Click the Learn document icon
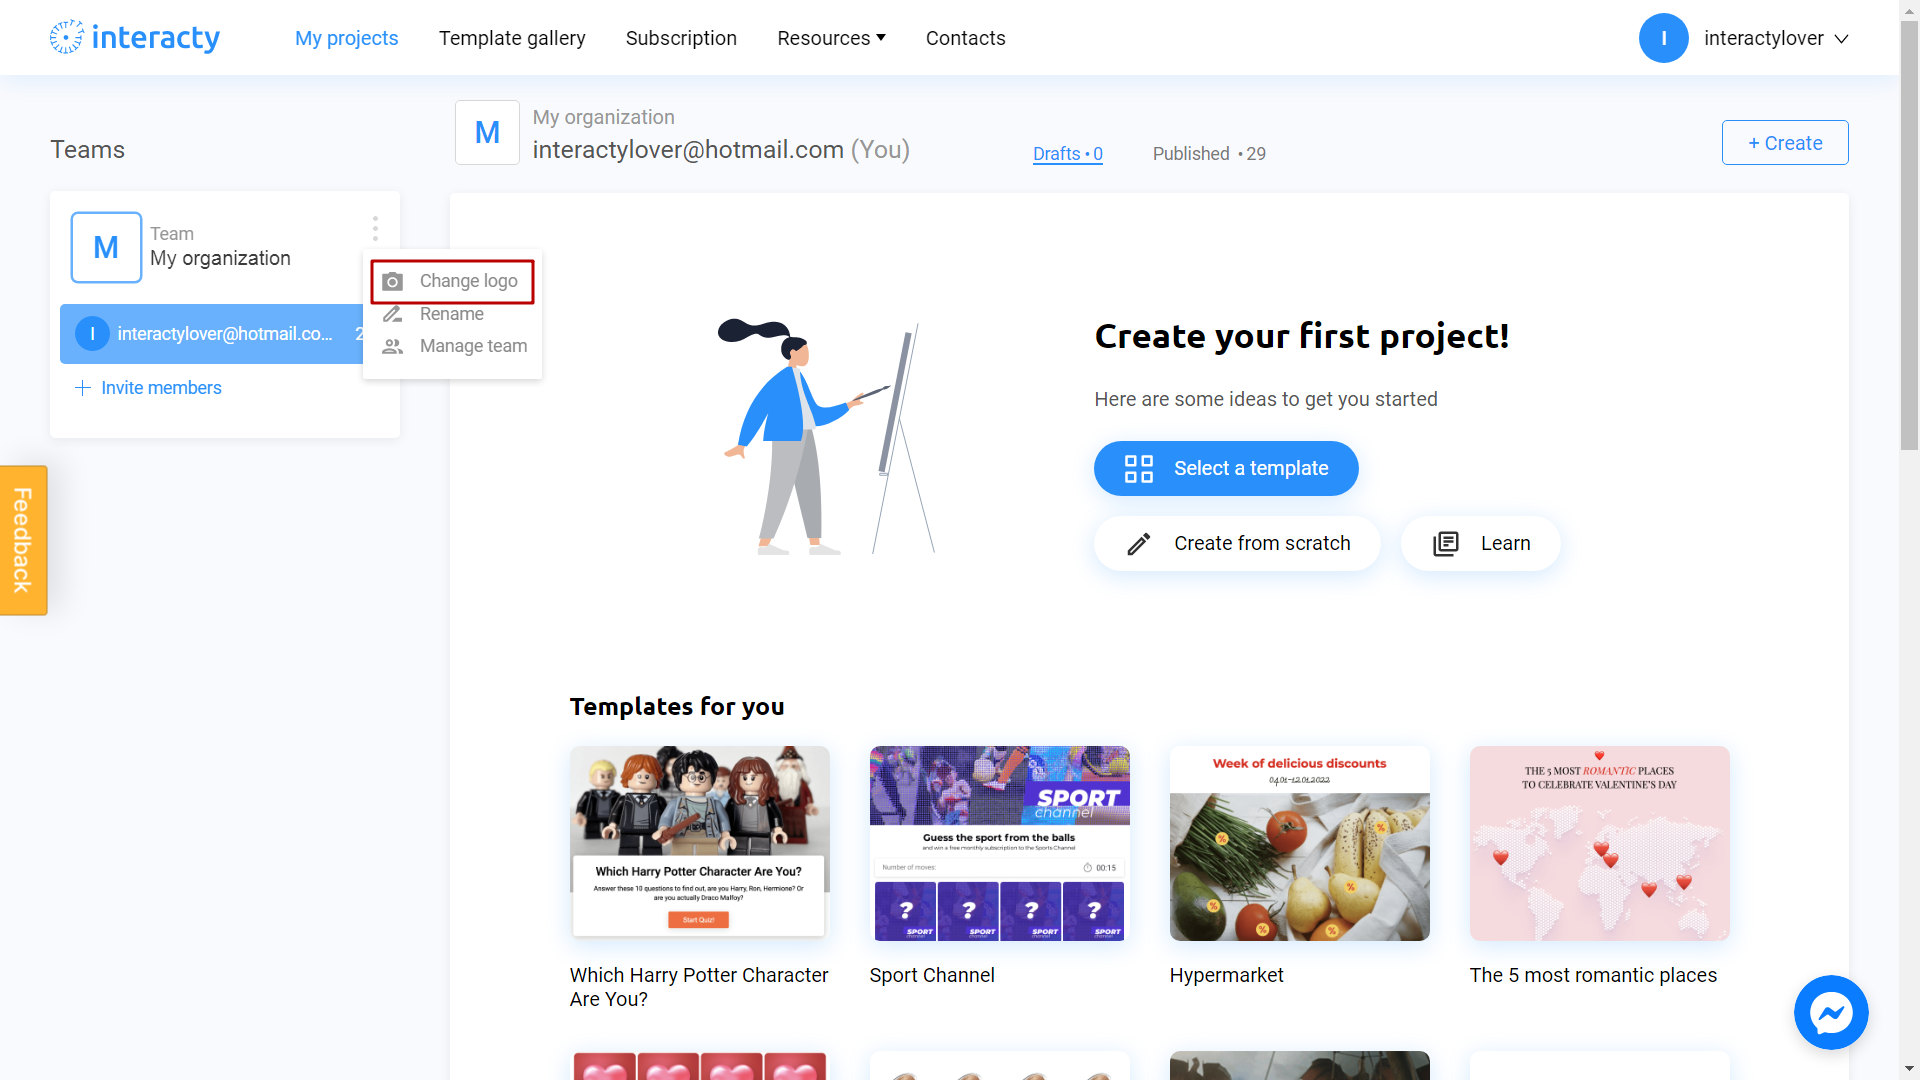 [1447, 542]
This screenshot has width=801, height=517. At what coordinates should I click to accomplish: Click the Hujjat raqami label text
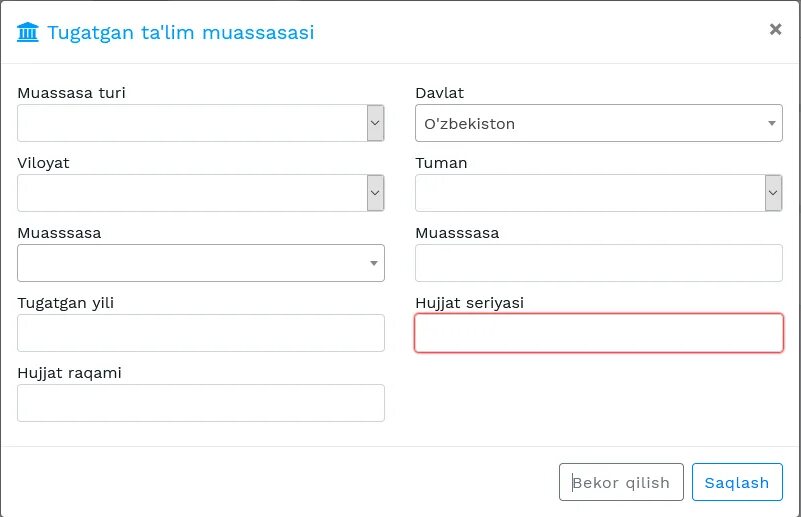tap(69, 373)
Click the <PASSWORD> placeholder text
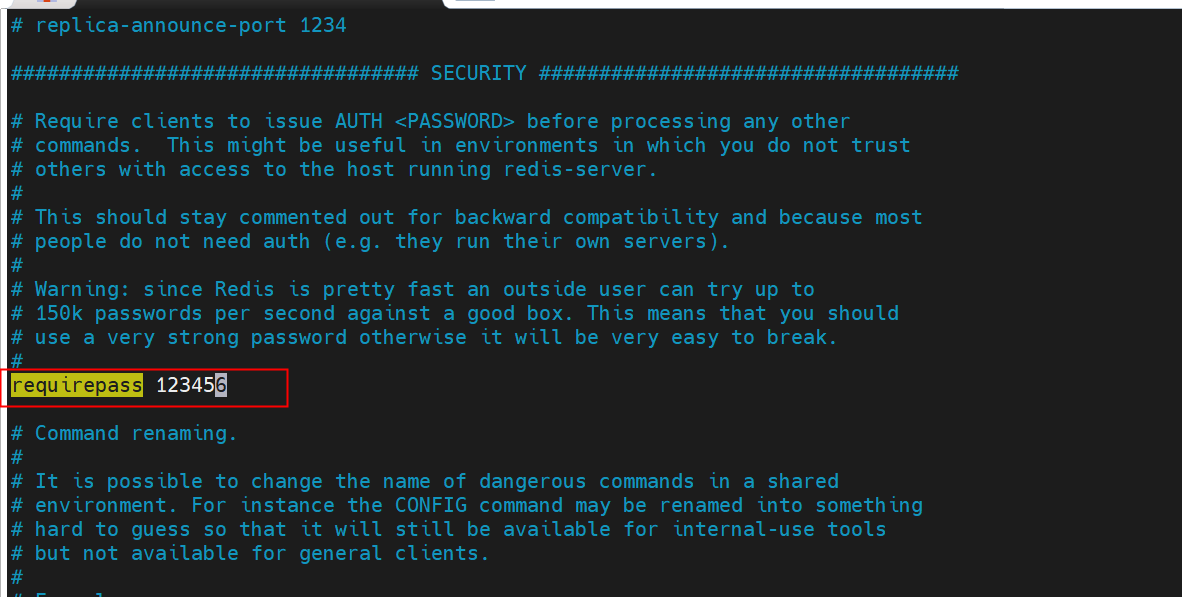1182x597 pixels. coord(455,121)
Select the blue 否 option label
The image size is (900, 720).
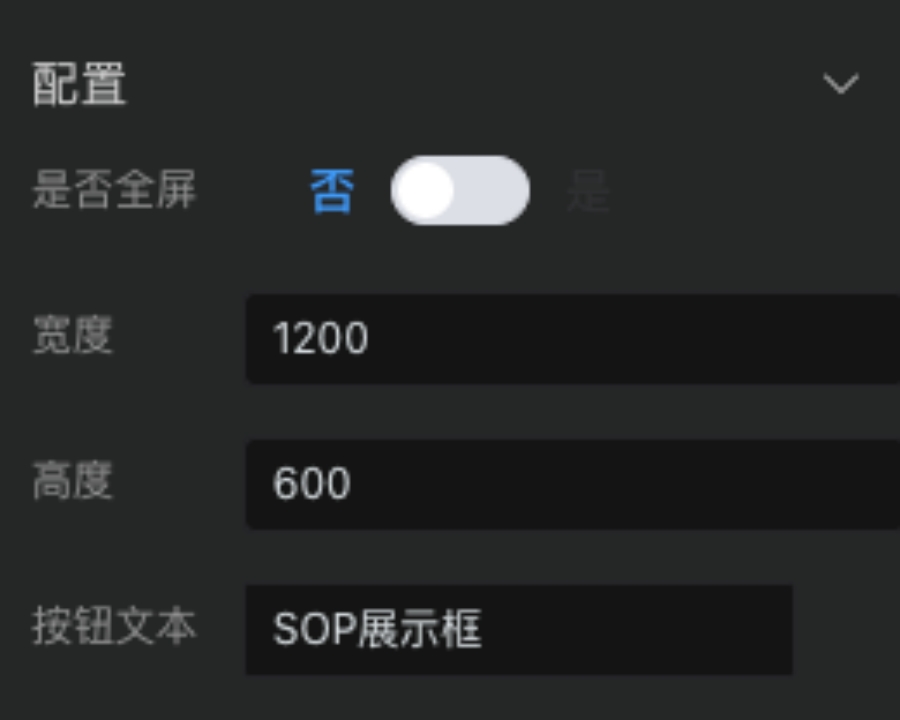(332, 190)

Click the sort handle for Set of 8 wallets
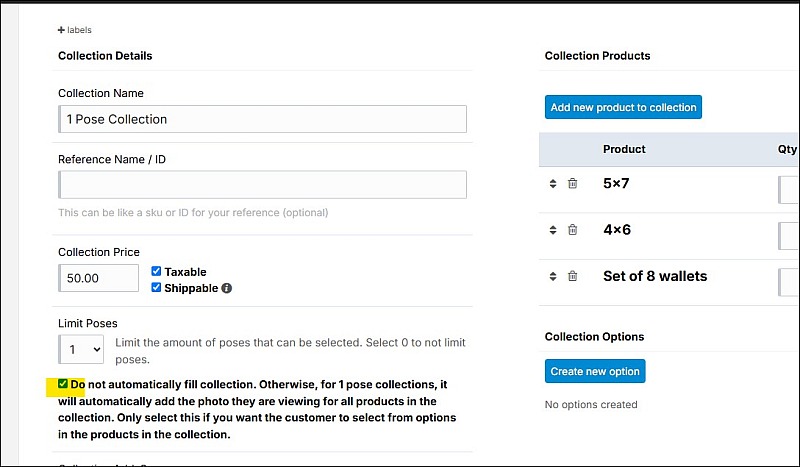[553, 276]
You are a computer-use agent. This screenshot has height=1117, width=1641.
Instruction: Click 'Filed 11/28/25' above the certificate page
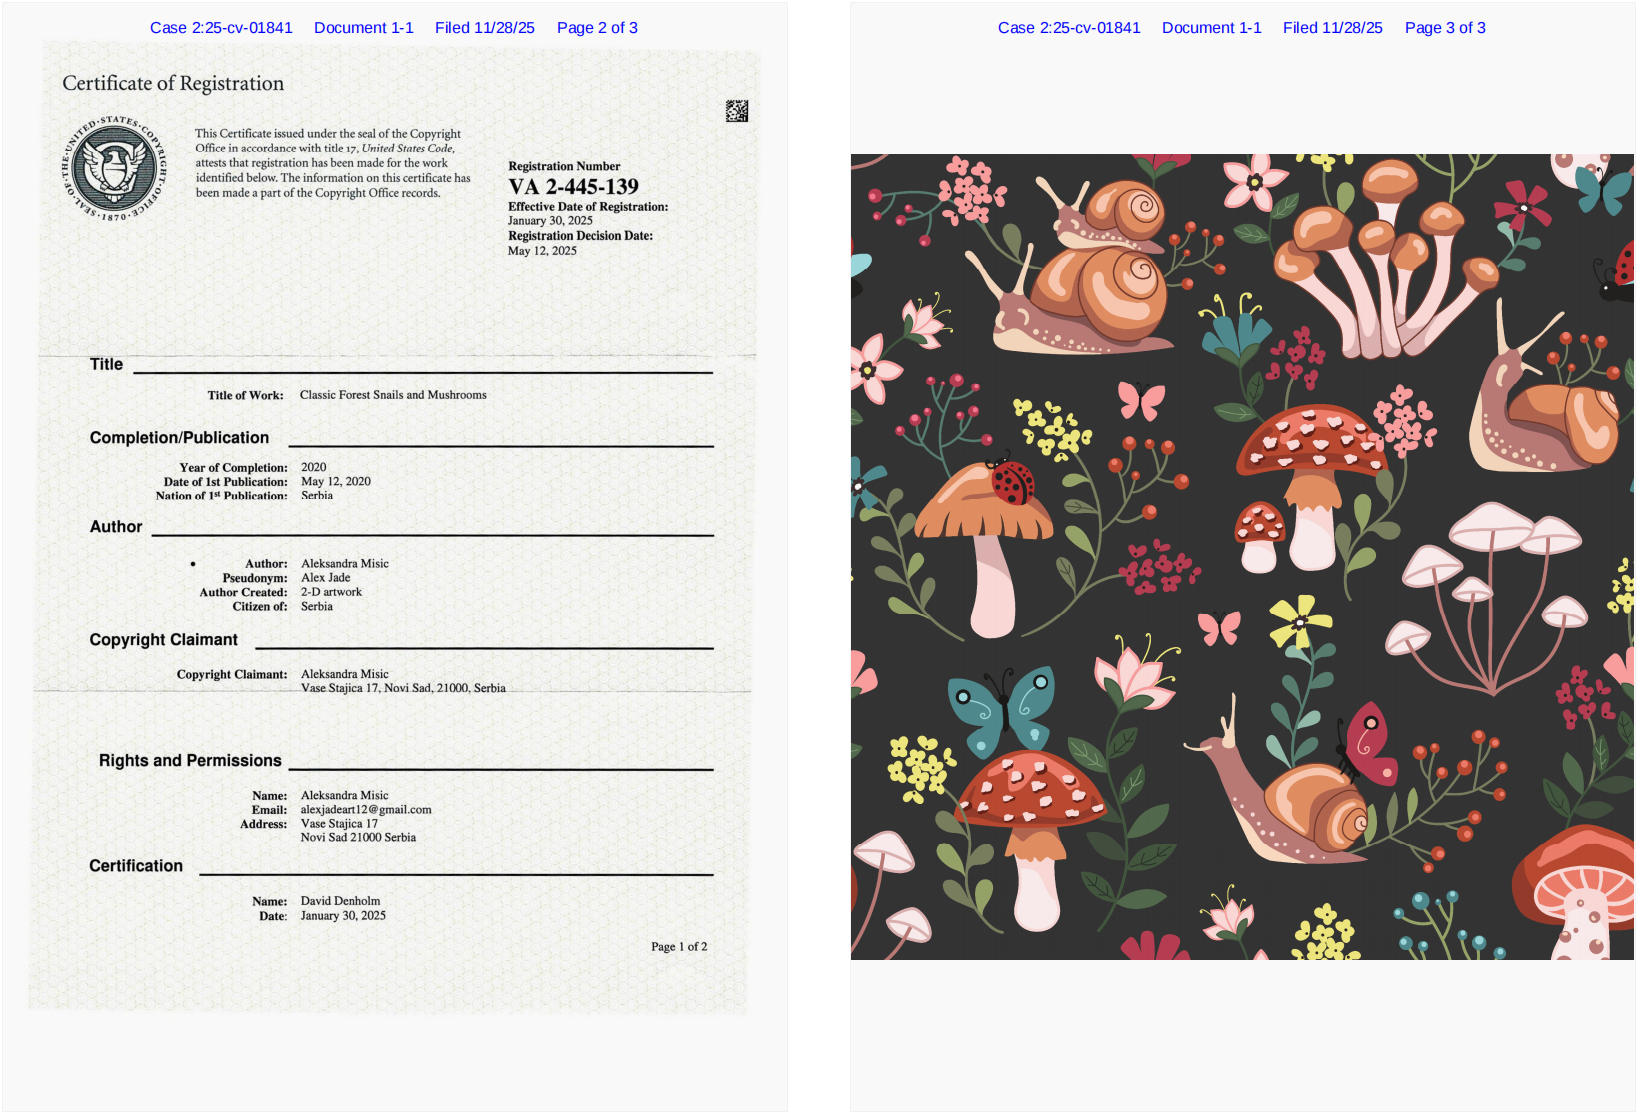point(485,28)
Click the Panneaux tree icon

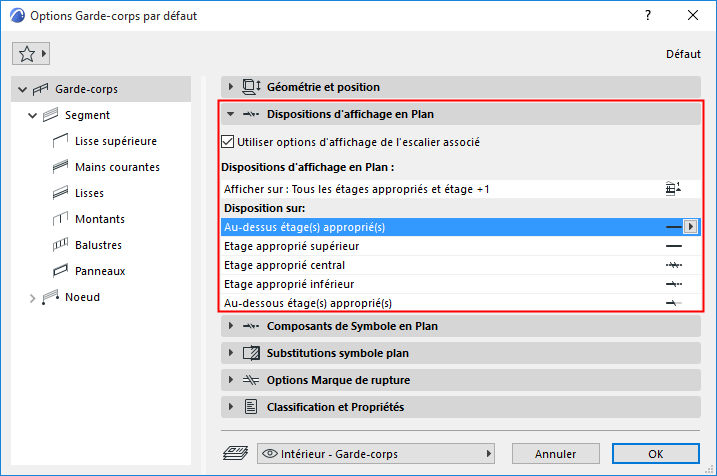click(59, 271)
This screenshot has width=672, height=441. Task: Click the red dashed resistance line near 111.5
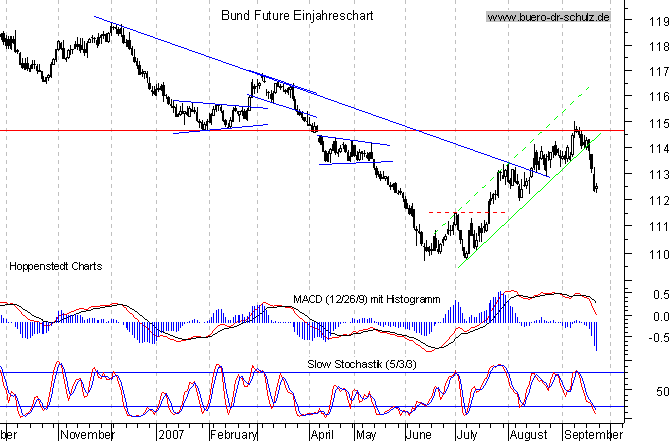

◆ **Work order**
What is needed is every entry written out word for word, with no pictures.

◆ **Solved problem**
Click the Learn document icon
 [1447, 542]
This screenshot has width=801, height=517. At what coordinates should I click to accomplish: Click the Hujjat raqami label text
tap(69, 373)
Click the <PASSWORD> placeholder text
1182x597 pixels. coord(455,121)
Select the blue 否 option label
The image size is (900, 720).
(332, 190)

Click the sort handle for Set of 8 wallets
[553, 276]
You are a computer-use agent. This screenshot has height=1117, width=1641.
Instruction: Click 'Filed 11/28/25' above the certificate page
point(485,28)
Click the Panneaux tree icon

click(59, 271)
This screenshot has width=672, height=441. Task: Click the red dashed resistance line near 111.5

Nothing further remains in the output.